Emerging technologies for measuring diet
Expand studies on emerging technologies to improve accuracy and precision of assessment of dietary intake.
  • Evaluate the utility and validity of dietary assessment apps in mobile devices, wearable sensors, and other emerging technologies.

  • Improve methods and measures to capture dietary intake and context of eating in diverse groups.

  • Incorporate biomarkers as part of validation/calibration testing for emerging technologies.

  • Expand studies to include usability and cross-disciplinary teams to pursue automation of food identification and volume estimation.

Emerging technologies for measuring PA and sedentary behavior
Expand studies on emerging technologies to improve accuracy and precision of assessment of PA and sedentary behaviors.
  • Evaluate usability, feasibility, and acceptability of mobile devices, wearable sensors, and other emerging technologies that measure PA and sedentary behavior.

  • Evaluate technologies in participants of large, prospective cohort studies.

  • Evaluate impact of behavioral variability on use of specific technologies.

  • Improve systems and scalability for implementation of accelerometer-based measures.

Hormones and cancer
Expand pooling projects to test homone cancer relationships.
  • Pool hormone biomarkers from prospective cohort studies to understand cancer risk by ethnicity and other population subgroups.

  • Standardize methods for hormone measurements.

  • Expand human studies to investigate whether dietary factors and PA are associated with patterns of hormonal profiles.

Gene–environment Interactions
Interpret the impact of GWAS-identified SNPs located in noncoding regions of the genome.
  • There is a need to understand the functional significance of GWAS identified SNPs in the noncoding regions of the genome.

  • More precise and accurate ways to measure environmental exposures are needed because exposure assessment errors contribute to inabilities to consistently detect GxE interactions.

SNPs associated with cancer risk in noncoding regions of genes or their promoters that do not produce functional proteins may have importance in epigenomics.
  • There is a need to understand the difference between epigenetic drift and epigenetic alterations due to modifiable environmental risk factors such as diet.

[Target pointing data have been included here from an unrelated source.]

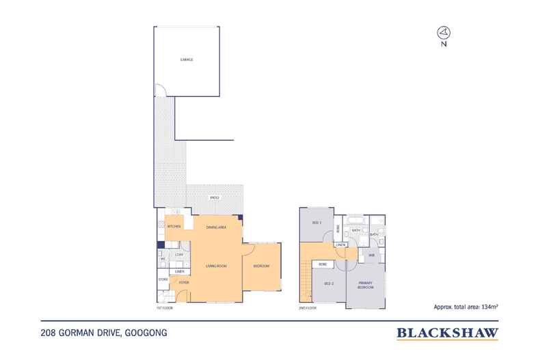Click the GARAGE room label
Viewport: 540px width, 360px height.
187,60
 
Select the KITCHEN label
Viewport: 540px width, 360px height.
174,226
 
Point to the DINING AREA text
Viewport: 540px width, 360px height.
217,226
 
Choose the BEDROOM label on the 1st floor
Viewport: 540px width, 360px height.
262,266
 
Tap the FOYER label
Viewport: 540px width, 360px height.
184,282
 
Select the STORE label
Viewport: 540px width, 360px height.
163,279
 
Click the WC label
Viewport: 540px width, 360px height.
163,259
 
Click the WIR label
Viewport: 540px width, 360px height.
371,255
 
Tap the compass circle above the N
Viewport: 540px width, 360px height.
444,31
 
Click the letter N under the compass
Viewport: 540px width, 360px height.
444,45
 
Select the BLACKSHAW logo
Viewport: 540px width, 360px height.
448,333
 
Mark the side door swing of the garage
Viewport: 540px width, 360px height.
159,90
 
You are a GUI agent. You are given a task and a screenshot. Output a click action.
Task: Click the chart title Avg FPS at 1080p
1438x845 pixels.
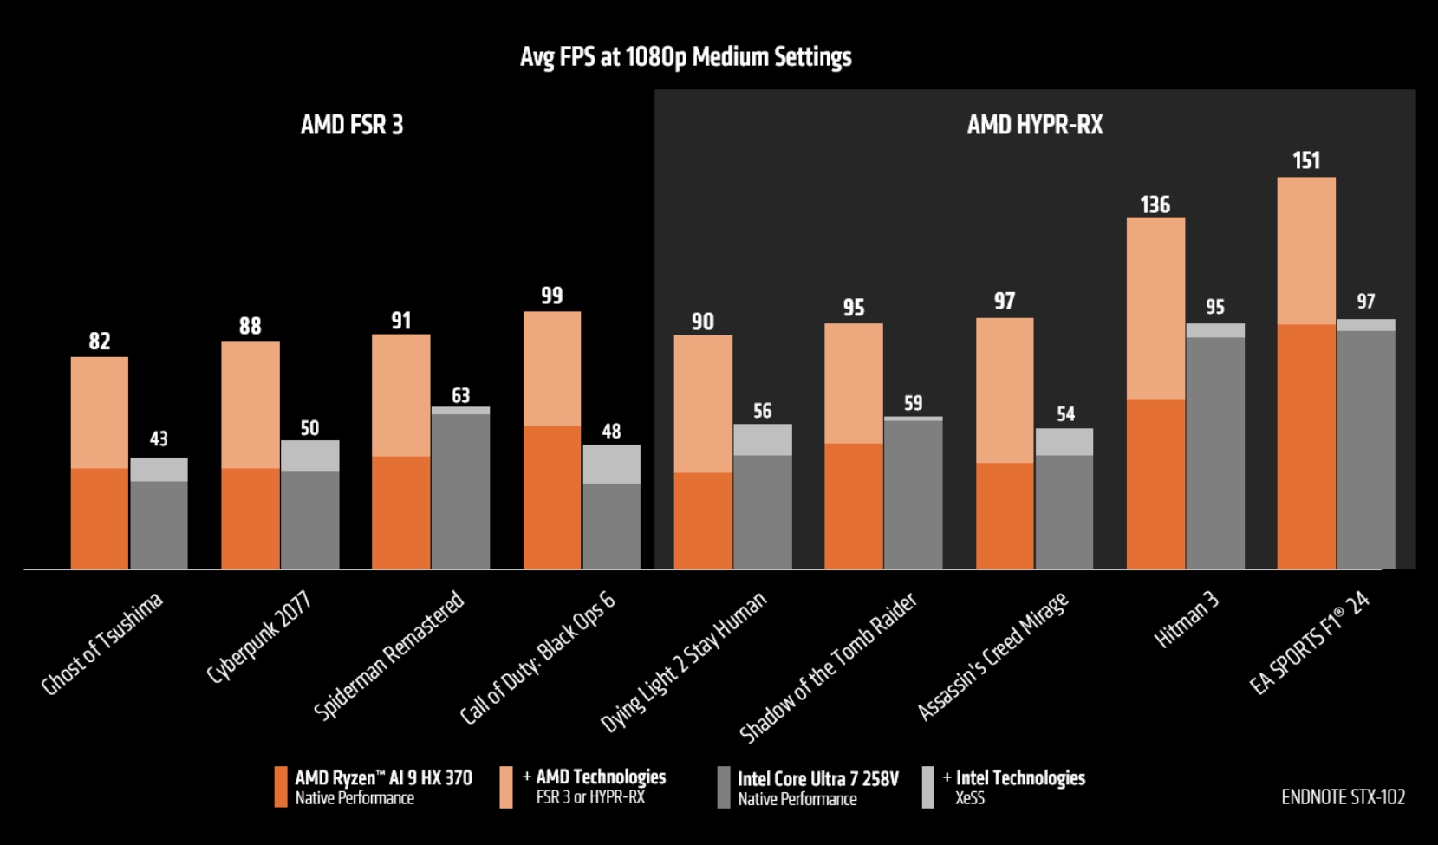686,57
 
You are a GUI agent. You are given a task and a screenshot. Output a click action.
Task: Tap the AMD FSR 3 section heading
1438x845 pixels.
351,125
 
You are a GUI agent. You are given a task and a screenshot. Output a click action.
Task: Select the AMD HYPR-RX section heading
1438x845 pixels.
1035,125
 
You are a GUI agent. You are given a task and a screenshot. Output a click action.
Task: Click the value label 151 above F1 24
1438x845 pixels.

  • For impact of environmental factors on the epigenome, there is a need to understand which of the three classes of epigenetic molecules, DNA methylation, modifications of histone or other chromosomal proteins and noncoding RNAs, would be ideal candidate biomarkers in cancer risk assessment.

Implementation of what we already now
Implement evidence based knowledge such as national guidelines on food, nutrition, PA, and cancer prevention.
  • Expand implementation science efforts to ensure that knowledge already generated benefits the most people possible.

Abbreviations: PA, physical activity; BMI, body mass index; GWAS, genome-wide association studies.